I have a few questions if anybody could help  im abit confused as im not sure if its abit more long winded process compared to normal clay method.This is what i think i need to do but im not entirely sure.

Normal clay with lube method i would:

1) Wash car 2bm - normal halfords mitt and zaino shampoo.
2) Rinse off with water
3) Spray lube onto panel
4) clay bar the car
5) rinse off
6) Job done.

Bilt hamber clay method i would:

1)wash car 2bm - normal halfords mitt and zaino shampoo
2)rinse car
3)while the car is wet, rub bh clay over car
4)rinse car again
5)job done?

Now.....The steps with g3 mitt i would do:

1) I Wash the car 2bm with my normal halfords mitt and zaino shampoo.
2) rinse off with water.
3) Empty bucket and refill AGAIN but this time with muc off shampoo(to act as the lube)
4) Dunk g3 mitt into this bucket, spread the muc off lube onto the car panel
5) Dunk again g3 mitt into the bucket, flip it onto the dark grey side and rub or glide on the car panel?
6)rinse off
7) job done?

Sorry for sounding a bit thick but If this is correct then isnt it moreof a faff because i have to wash the car 1st with my normal stuff and then refill the buckets with more shampoo(muc off lube) and technically wash the car again when im applying the muc off shampoo over the car again?

Can the g3 pink side of the mitt replace my current wash mitt?

Thanks guys.


----------



## shakey85 (Aug 20, 2013)

1) If you are doing the 2BM thoroughly then the wash bucket should not have any dirt in it and therefore why not use the same solution as the lube for the mitt?

2) No - do not replace your normal wash mitt with the pink side. Its not designed for that purpose


----------



## mr.t (Oct 1, 2010)

shakey85 said:


> 1) If you are doing the 2BM thoroughly then the wash bucket should not have any dirt in it and therefore why not use the same solution as the lube for the mitt?
> 
> do you mean the zaino shampoo?i read somewhere it has to be something with no wax on it, theres been suggestions to use muc off shampoo (1.99 at scew fix nice and cheap).
************
# PROBLEMS TO WORK ON
(1) Translate this sentence from the detailing thread above into French: "Can the g3 pink side of the mitt replace my current wash mitt?"
(2) In the detailing thread above, which shampoo does the first poster plan to put in the refilled bucket to act as the lube for the G3 mitt?

# DATA LINES
************
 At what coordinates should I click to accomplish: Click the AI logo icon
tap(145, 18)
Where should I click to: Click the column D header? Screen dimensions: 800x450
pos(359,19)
************
# COMPLETE ANSWERS
(1) Le côté rose du gant G3 peut-il remplacer mon gant de lavage actuel ?

(2) Muc off shampoo.